Unexpected Synergy in Bilateral Symmetry
Working on one side of the body affects the other side, even if it is idle. How can that be?
Our left and right halves of the body can work alone or in tandem. For instance, you can do bicep curls with one arm, or with both arms. But what if working on one side of the body makes the other side healthier?
Arm Yourself for Action
Exercising one arm has twice the benefits (Medical Xpress). Australian scientists found a surprising “cross-transfer effect” with patients who were unable to exercise one arm.
New research from Edith Cowan University (ECU) has revealed that training one arm can improve strength and decrease muscle loss in the other arm—without even moving it.
The team, part of an international study, performed controlled experiments on 30 participants who had one arm immobilized for eight hours a day for four weeks. Some of the participants performed exercises on the free arm. Those who performed eccentric exercises (those focused on when the contracting muscle is lengthening) showed the most benefit to the inactive arm. Professor Ken Nosaka said that the findings “challenge conventional rehabilitation methods” and may help those who have temporarily lost the use of one of their arms or legs. It’s a new way of thinking about exercise:
Professor Nosaka said the group who used a heavy dumbbell to perform only eccentric exercise on their active arm showed an increase in strength and a decrease in muscle atrophy, or wastage, in their immobilized arm….
“This group also had just two percent muscle wastage in their immobilized arm, compared with those who did no exercise who had a 28 percent loss of muscle. This means that for those people who do no exercise, they have to regain all that muscle and strength again.”
How can an immobilized arm get stronger? The arms are united by a single body and brain. Something in the brain must be capable of transferring the benefit of the active arm into the inactive arm. This may be related to the phenomenon of “ghost limbs” when a person loses an arm or leg yet still has sensations of the limb being there. Is the brain trying to activate repair mechanisms in a phantom limb that should be there?
The Eyes Have It
Gene Therapy in One Eye Improves Vision in Both Eyes (The Scientist). Here’s another case where two sides of the body share a benefit given to one. Ophthalmologists in Denmark, hoping to treat a disease called Leber hereditary optic neuropathy (LHON), gave one eye a repaired mitochondrial gene by injection with a viral carrier. They were surprised that the untreated eye responded in tandem.

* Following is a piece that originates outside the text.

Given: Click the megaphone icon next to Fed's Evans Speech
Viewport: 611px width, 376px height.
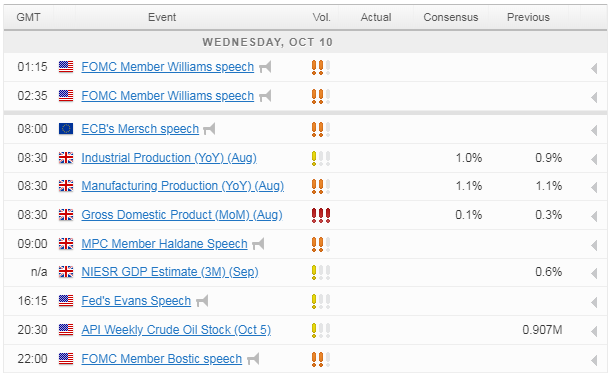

Each of 37 patients received the therapeutic virus via a single injection into the fluid within one eye six to 12 months after the onset of vision loss. They also got a sham treatment in the other eye: a surgeon pressed the eye with a blunt cannula to simulate an injection.
“We thought that, if there was going to be an effect, it would be isolated to that eye and then the other one would be the perfect internal control,” Yu-Wai-Man tells The Scientist. “But as it turns out, that wasn’t the case.”
With a slight delay in the sham-treated eye, both eyes started to improve. By 96 weeks after treatment, 29 of the patients had gained visual acuity in both eyes and reported increases in their quality of life.
It has been known that loss of vision in one eye sometimes results in blindness in the other eye. What was surprising was to find a “bilateral effect” on the second eye when the first eye was treated.
“Clearly, further investigations are needed to understand the underlying mechanisms of how the interocular diffusion of viral DNA vector occurs and whether there are other mechanisms by which the optic nerves directly communicate,” Bin Li, an ophthalmologist at Tongji Hospital in China who was not involved in the study, writes in an email to The Scientist. Li explains that his group has also reported that material injected in one eye can reach the other optic nerve.
The disease is caused by a point mutation in a gene within the mitochondrial genome. The scientists wanted to use the opposite eye as a control. To their surprise, the optic nerve of the second eye was healing along with the optic nerve of the treated eye. A noted science writer responded, ““The question then really becomes . . . why did you get that result?”
This would suggest foresight to keep both arms working in tandem to some degree; otherwise, the inactive arm could atrophy beyond repair. And for both eyes to respond to a genetic therapy is optimum for experiencing the complexities of the visual world. People can and do get by with one arm or eye, but to have both respond to exercise or therapy had to be a built-in response to a complex world.